Records shown Block Start
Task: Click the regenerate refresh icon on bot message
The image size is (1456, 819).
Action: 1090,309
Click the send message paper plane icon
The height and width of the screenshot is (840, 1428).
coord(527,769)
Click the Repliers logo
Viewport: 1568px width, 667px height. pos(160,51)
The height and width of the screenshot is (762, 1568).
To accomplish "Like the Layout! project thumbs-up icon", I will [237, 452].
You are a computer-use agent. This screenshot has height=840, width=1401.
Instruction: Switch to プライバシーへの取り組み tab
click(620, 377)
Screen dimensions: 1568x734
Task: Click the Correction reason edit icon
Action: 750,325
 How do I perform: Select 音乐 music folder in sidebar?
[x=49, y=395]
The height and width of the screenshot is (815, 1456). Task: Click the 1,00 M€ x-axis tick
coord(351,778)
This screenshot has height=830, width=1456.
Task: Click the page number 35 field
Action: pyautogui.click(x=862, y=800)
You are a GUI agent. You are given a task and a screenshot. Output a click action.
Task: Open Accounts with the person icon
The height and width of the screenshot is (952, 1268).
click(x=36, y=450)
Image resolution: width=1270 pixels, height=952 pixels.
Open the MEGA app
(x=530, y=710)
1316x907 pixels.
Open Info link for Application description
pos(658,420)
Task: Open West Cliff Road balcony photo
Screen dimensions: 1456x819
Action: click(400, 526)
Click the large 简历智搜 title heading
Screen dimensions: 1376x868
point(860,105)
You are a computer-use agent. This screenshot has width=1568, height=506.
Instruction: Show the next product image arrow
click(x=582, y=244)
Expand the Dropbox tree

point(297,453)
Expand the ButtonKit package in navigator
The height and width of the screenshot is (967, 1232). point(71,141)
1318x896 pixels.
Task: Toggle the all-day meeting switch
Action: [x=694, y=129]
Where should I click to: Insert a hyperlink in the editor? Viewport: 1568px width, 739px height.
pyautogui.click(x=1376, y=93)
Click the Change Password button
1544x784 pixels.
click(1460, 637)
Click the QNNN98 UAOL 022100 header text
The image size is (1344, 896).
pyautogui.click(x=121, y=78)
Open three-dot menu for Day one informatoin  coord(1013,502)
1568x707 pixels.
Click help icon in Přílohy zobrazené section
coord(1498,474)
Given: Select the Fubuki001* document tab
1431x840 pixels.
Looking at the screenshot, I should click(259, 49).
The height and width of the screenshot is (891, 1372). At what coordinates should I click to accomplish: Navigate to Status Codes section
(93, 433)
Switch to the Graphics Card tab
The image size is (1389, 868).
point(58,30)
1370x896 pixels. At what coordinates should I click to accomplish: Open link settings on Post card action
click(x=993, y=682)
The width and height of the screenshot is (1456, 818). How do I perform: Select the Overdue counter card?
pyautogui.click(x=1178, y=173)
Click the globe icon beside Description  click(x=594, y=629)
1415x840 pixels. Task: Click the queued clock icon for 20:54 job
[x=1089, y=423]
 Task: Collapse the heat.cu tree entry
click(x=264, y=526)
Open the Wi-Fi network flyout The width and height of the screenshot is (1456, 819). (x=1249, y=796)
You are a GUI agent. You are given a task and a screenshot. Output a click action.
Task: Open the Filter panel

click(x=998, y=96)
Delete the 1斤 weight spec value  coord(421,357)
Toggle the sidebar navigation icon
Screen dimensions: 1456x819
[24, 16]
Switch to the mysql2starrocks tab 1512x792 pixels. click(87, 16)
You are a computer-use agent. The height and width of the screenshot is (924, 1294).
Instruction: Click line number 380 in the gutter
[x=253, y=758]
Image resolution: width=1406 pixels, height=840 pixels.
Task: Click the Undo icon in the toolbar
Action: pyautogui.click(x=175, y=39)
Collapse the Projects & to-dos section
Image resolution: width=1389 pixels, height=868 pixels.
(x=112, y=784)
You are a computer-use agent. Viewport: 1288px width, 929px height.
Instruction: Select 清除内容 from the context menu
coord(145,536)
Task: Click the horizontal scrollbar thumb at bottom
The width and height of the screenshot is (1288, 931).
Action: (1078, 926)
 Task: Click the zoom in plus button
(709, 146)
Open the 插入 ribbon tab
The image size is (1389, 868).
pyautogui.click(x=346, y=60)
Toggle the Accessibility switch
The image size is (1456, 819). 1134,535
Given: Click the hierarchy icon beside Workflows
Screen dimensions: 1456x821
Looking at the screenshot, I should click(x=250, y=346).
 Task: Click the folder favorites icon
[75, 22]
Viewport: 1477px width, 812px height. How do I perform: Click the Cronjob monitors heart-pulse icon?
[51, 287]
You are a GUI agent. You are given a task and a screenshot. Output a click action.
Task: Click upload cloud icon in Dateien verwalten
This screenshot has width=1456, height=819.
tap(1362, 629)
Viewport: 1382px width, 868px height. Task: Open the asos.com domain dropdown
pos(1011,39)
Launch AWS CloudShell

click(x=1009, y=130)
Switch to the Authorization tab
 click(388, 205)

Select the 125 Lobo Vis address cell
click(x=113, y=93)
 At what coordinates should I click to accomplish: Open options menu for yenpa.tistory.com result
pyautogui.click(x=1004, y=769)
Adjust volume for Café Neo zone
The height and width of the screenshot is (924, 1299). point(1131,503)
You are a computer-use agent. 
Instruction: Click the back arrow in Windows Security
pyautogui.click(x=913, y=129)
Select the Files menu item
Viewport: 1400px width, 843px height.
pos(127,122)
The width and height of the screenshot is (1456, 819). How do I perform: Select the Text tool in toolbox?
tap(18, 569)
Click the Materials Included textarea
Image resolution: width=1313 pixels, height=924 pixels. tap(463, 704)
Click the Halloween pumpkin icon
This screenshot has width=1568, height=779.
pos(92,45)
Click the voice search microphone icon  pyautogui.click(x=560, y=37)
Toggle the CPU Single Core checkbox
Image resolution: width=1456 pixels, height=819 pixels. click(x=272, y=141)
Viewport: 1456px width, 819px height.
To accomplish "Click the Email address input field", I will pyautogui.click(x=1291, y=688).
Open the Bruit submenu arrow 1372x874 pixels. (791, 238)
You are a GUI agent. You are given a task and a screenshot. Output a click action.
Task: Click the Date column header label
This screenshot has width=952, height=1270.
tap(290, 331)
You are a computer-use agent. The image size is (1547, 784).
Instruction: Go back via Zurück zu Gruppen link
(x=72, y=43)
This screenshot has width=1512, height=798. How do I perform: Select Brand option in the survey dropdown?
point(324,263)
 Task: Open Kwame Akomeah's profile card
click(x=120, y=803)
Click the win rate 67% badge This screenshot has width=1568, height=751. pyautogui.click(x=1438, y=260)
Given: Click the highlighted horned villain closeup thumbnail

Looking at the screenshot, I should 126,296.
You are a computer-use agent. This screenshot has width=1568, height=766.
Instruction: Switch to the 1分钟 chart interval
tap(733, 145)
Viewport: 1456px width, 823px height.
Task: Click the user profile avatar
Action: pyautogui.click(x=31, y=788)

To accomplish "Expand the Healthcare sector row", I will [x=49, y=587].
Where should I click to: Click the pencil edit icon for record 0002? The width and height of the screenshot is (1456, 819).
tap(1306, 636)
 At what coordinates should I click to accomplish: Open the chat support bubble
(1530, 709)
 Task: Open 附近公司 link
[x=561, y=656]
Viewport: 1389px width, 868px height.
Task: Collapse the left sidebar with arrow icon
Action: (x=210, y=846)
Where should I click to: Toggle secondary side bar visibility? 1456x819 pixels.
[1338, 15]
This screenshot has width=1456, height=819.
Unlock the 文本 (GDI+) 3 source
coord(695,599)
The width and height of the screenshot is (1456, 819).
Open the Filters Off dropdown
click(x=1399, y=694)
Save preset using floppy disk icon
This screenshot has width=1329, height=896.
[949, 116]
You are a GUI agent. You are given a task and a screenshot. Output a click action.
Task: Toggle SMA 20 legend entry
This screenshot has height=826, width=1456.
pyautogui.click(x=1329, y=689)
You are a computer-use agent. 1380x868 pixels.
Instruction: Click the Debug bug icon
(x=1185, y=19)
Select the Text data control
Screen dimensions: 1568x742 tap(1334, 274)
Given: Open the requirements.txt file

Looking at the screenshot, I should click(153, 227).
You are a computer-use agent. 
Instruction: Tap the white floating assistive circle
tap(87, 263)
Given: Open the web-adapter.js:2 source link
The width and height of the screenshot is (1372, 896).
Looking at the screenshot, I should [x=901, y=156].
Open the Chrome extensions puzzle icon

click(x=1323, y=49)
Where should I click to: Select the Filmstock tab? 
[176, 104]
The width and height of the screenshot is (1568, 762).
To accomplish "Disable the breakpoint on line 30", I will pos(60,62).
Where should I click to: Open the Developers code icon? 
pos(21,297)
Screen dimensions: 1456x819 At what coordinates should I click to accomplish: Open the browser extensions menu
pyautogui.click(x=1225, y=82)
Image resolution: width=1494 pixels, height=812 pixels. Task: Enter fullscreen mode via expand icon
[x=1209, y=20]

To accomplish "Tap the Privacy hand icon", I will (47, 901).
Records shown Block End
Task directions: The answer is each line in which the word "beside" occurs, copied from the material above.

Result of the task:
Click the globe icon beside Description  click(x=594, y=629)
Given: Click the hierarchy icon beside Workflows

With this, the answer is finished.